> _Problem_: Would you return the complete listing below word for word?

☆ ☆ ☆ ☆ ☆

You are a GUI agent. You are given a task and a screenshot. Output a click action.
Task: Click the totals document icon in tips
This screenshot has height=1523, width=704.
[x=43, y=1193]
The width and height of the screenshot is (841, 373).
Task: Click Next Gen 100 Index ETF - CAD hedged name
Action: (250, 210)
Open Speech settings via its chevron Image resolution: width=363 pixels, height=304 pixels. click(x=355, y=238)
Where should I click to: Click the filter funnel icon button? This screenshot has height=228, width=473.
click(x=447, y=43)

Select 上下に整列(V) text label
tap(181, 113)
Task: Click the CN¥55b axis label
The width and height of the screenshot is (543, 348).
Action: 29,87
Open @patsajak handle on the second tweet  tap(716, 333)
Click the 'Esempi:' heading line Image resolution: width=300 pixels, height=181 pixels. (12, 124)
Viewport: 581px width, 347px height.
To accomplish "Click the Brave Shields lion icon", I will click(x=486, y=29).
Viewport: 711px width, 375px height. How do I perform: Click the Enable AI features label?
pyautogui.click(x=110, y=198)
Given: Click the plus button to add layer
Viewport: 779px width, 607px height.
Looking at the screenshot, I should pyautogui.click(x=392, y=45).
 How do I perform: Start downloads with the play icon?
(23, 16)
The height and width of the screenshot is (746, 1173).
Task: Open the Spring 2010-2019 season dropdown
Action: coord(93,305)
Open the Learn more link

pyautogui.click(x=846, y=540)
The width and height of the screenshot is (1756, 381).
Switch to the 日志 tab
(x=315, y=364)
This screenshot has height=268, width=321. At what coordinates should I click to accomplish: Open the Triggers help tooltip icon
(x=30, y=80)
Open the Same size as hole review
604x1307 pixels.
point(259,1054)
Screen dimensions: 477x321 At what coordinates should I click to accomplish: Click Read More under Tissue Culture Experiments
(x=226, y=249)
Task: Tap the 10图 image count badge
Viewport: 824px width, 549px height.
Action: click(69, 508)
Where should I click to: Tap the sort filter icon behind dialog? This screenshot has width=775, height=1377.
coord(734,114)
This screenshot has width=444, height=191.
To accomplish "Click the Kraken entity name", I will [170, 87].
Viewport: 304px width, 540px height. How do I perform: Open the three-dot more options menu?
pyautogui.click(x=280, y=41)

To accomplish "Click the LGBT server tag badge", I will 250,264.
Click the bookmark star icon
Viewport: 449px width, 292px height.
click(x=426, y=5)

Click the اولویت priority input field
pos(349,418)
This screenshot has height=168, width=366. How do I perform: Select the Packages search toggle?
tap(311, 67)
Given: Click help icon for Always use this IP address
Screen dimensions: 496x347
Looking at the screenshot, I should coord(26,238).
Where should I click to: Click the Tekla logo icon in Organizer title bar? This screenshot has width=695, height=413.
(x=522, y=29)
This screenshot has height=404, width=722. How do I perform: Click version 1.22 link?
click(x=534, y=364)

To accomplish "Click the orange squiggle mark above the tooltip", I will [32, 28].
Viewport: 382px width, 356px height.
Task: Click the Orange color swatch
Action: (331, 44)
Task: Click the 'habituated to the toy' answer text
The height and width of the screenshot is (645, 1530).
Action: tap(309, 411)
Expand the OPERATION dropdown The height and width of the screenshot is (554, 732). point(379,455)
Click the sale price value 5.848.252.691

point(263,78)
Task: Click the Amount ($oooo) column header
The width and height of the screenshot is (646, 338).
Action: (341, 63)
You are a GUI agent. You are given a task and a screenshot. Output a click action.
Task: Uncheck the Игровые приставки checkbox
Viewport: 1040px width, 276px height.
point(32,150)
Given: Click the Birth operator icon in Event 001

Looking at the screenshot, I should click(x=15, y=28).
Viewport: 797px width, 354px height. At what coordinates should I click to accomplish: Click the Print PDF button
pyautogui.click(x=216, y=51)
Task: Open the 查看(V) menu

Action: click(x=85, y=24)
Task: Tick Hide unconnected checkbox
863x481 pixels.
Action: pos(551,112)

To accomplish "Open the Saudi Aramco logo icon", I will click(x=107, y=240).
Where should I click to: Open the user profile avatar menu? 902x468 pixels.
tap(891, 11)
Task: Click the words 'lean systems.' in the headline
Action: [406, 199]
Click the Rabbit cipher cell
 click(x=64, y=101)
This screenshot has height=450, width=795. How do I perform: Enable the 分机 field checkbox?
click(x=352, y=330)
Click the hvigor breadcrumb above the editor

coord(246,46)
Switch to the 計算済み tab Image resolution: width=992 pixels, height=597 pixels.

☆ ☆ ☆ ☆ ☆

> _Solution_:
You are a GUI agent. You are given a task and a screenshot. Output a click action.
Task: Click the totals document icon in tips
This screenshot has height=1523, width=704.
[x=43, y=1193]
The width and height of the screenshot is (841, 373).
Task: Click Next Gen 100 Index ETF - CAD hedged name
Action: (250, 210)
Open Speech settings via its chevron Image resolution: width=363 pixels, height=304 pixels. click(x=355, y=238)
Where should I click to: Click the filter funnel icon button? This screenshot has height=228, width=473.
click(x=447, y=43)

Select 上下に整列(V) text label
tap(181, 113)
Task: Click the CN¥55b axis label
The width and height of the screenshot is (543, 348).
Action: 29,87
Open @patsajak handle on the second tweet  tap(716, 333)
Click the 'Esempi:' heading line Image resolution: width=300 pixels, height=181 pixels. (12, 124)
Viewport: 581px width, 347px height.
To accomplish "Click the Brave Shields lion icon", I will click(x=486, y=29).
Viewport: 711px width, 375px height. How do I perform: Click the Enable AI features label?
pyautogui.click(x=110, y=198)
Given: Click the plus button to add layer
Viewport: 779px width, 607px height.
Looking at the screenshot, I should pyautogui.click(x=392, y=45).
 How do I perform: Start downloads with the play icon?
(23, 16)
The height and width of the screenshot is (746, 1173).
Task: Open the Spring 2010-2019 season dropdown
Action: coord(93,305)
Open the Learn more link

pyautogui.click(x=846, y=540)
The width and height of the screenshot is (1756, 381).
Switch to the 日志 tab
(x=315, y=364)
This screenshot has height=268, width=321. At what coordinates should I click to accomplish: Open the Triggers help tooltip icon
(x=30, y=80)
Open the Same size as hole review
604x1307 pixels.
point(259,1054)
Screen dimensions: 477x321 At what coordinates should I click to accomplish: Click Read More under Tissue Culture Experiments
(x=226, y=249)
Task: Tap the 10图 image count badge
Viewport: 824px width, 549px height.
Action: click(69, 508)
Where should I click to: Tap the sort filter icon behind dialog? This screenshot has width=775, height=1377.
coord(734,114)
This screenshot has width=444, height=191.
To accomplish "Click the Kraken entity name", I will [170, 87].
Viewport: 304px width, 540px height. How do I perform: Open the three-dot more options menu?
pyautogui.click(x=280, y=41)

To accomplish "Click the LGBT server tag badge", I will 250,264.
Click the bookmark star icon
Viewport: 449px width, 292px height.
click(x=426, y=5)

Click the اولویت priority input field
pos(349,418)
This screenshot has height=168, width=366. How do I perform: Select the Packages search toggle?
tap(311, 67)
Given: Click help icon for Always use this IP address
Screen dimensions: 496x347
Looking at the screenshot, I should coord(26,238).
Where should I click to: Click the Tekla logo icon in Organizer title bar? This screenshot has width=695, height=413.
(x=522, y=29)
This screenshot has height=404, width=722. How do I perform: Click version 1.22 link?
click(x=534, y=364)

To accomplish "Click the orange squiggle mark above the tooltip", I will [32, 28].
Viewport: 382px width, 356px height.
Task: Click the Orange color swatch
Action: (331, 44)
Task: Click the 'habituated to the toy' answer text
The height and width of the screenshot is (645, 1530).
Action: tap(309, 411)
Expand the OPERATION dropdown The height and width of the screenshot is (554, 732). point(379,455)
Click the sale price value 5.848.252.691

point(263,78)
Task: Click the Amount ($oooo) column header
The width and height of the screenshot is (646, 338).
Action: (341, 63)
You are a GUI agent. You are given a task and a screenshot. Output a click action.
Task: Uncheck the Игровые приставки checkbox
Viewport: 1040px width, 276px height.
point(32,150)
Given: Click the Birth operator icon in Event 001

Looking at the screenshot, I should click(x=15, y=28).
Viewport: 797px width, 354px height. At what coordinates should I click to accomplish: Click the Print PDF button
pyautogui.click(x=216, y=51)
Task: Open the 查看(V) menu

Action: click(x=85, y=24)
Task: Tick Hide unconnected checkbox
863x481 pixels.
Action: pos(551,112)

To accomplish "Open the Saudi Aramco logo icon", I will click(x=107, y=240).
Where should I click to: Open the user profile avatar menu? 902x468 pixels.
tap(891, 11)
Task: Click the words 'lean systems.' in the headline
Action: [406, 199]
Click the Rabbit cipher cell
 click(x=64, y=101)
This screenshot has height=450, width=795. How do I perform: Enable the 分机 field checkbox?
click(x=352, y=330)
Click the hvigor breadcrumb above the editor

coord(246,46)
Switch to the 計算済み tab Image resolution: width=992 pixels, height=597 pixels.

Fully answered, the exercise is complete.